> **Task statement**: Can you rewrite the lines below with every "icon" changed to "button" and everything else kept the same, leaving out the pictures?

++++ Input material

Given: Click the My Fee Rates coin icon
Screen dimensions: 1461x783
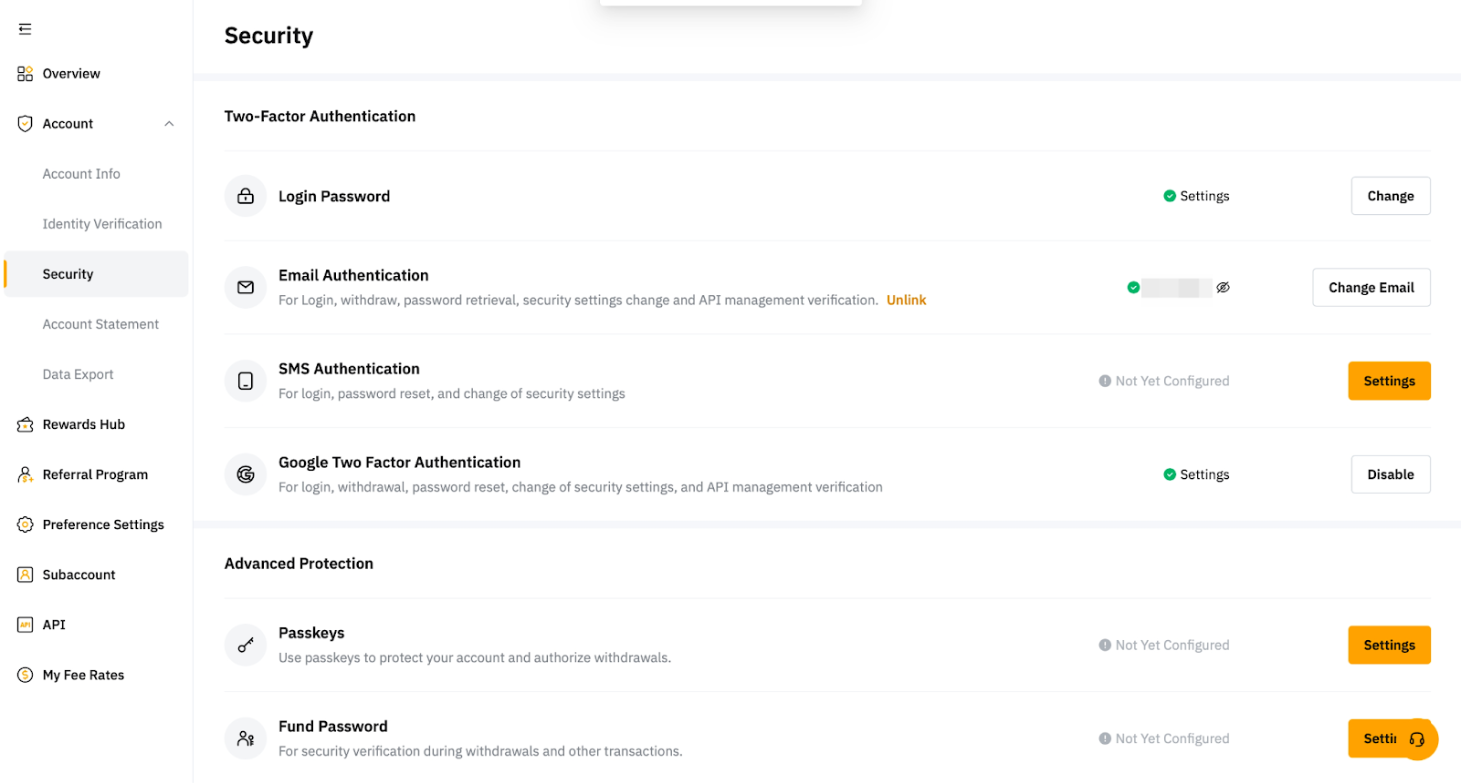Looking at the screenshot, I should tap(25, 675).
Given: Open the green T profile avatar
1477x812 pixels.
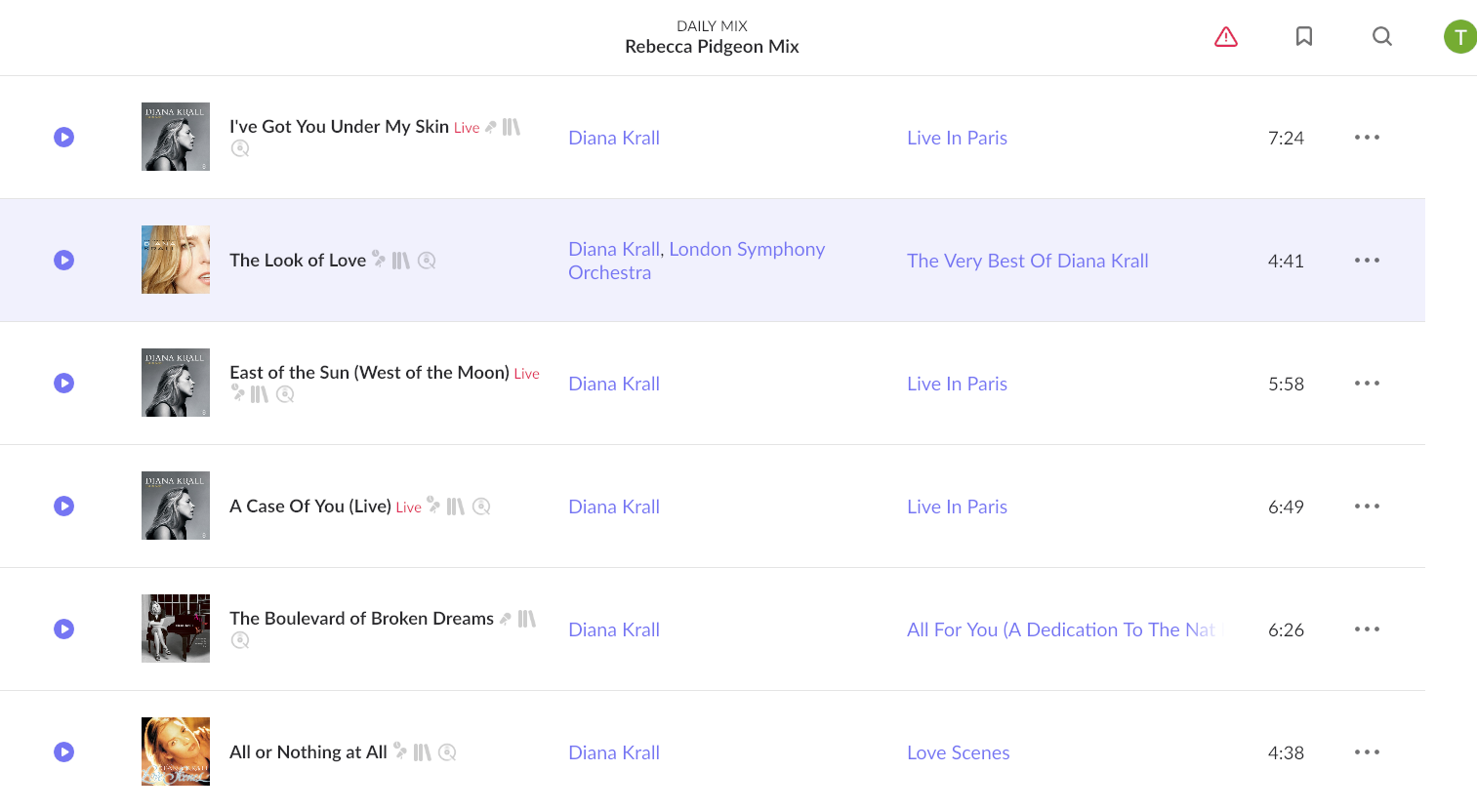Looking at the screenshot, I should [x=1460, y=37].
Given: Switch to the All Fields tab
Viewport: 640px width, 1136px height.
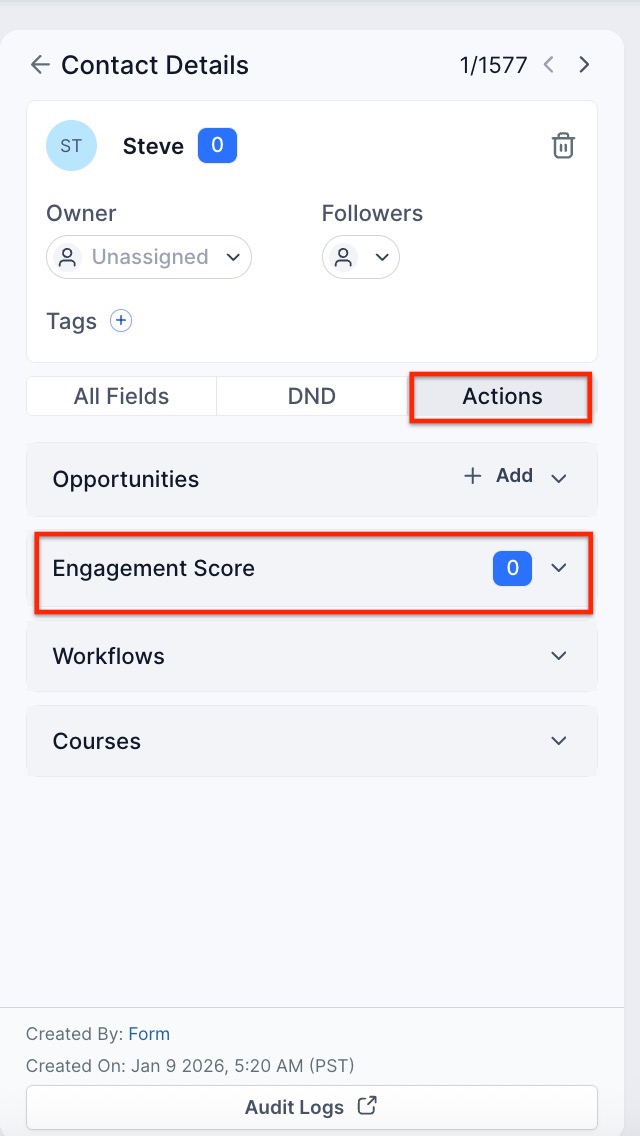Looking at the screenshot, I should click(121, 396).
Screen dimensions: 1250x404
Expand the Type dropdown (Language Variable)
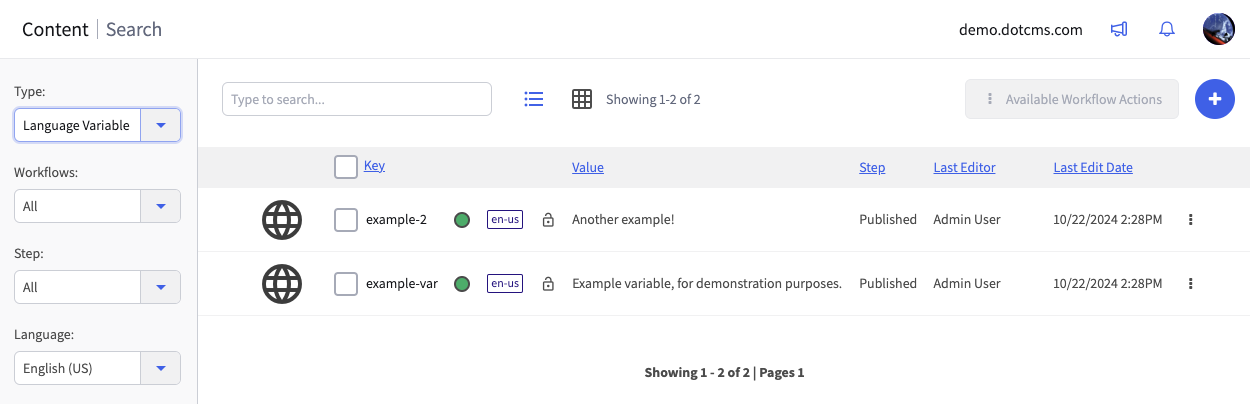click(x=160, y=125)
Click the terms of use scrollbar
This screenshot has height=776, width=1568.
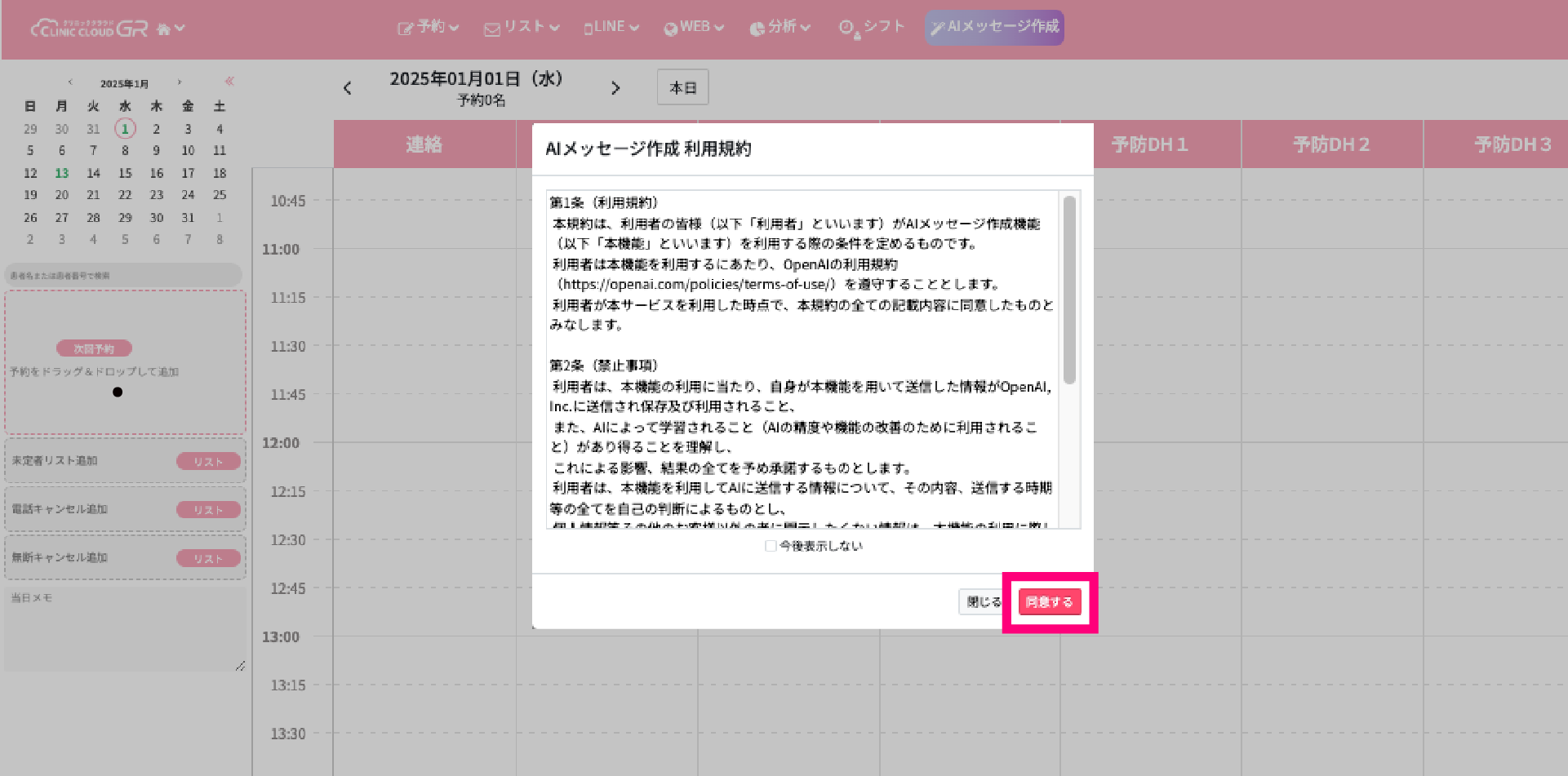coord(1069,290)
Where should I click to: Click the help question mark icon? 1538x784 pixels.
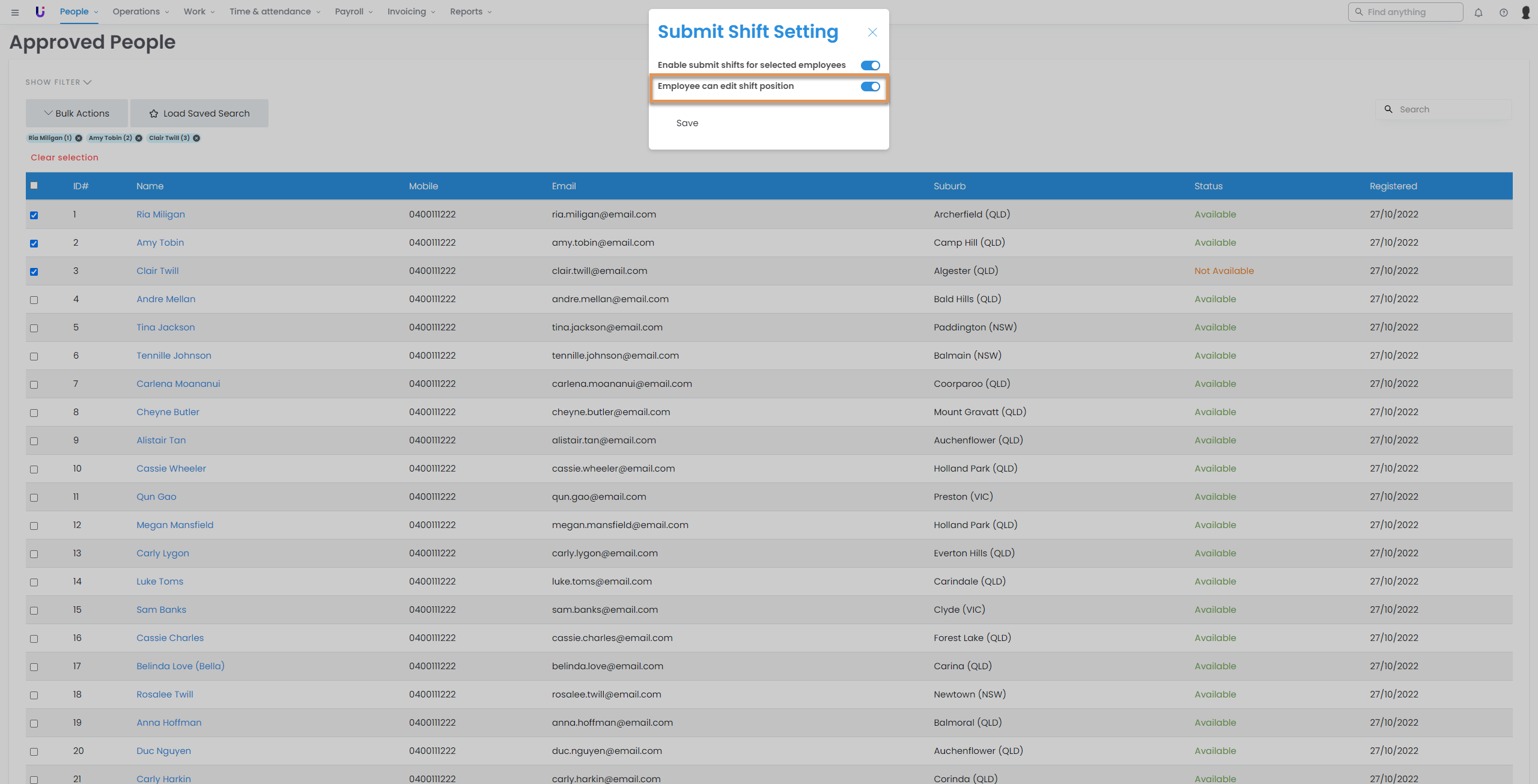point(1503,12)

++++++++

> **Task response**:
Given: Click the My Fee Rates coin button
Screen dimensions: 1461x783
Looking at the screenshot, I should tap(25, 675).
Given: Open the green T profile avatar
1477x812 pixels.
Looking at the screenshot, I should [x=1460, y=37].
Given: Switch to the All Fields tab
Viewport: 640px width, 1136px height.
Looking at the screenshot, I should click(121, 396).
Screen dimensions: 1250x404
Expand the Type dropdown (Language Variable)
click(x=160, y=125)
Click the terms of use scrollbar
This screenshot has height=776, width=1568.
coord(1069,290)
Where should I click to: Click the help question mark button? 1538x784 pixels.
point(1503,12)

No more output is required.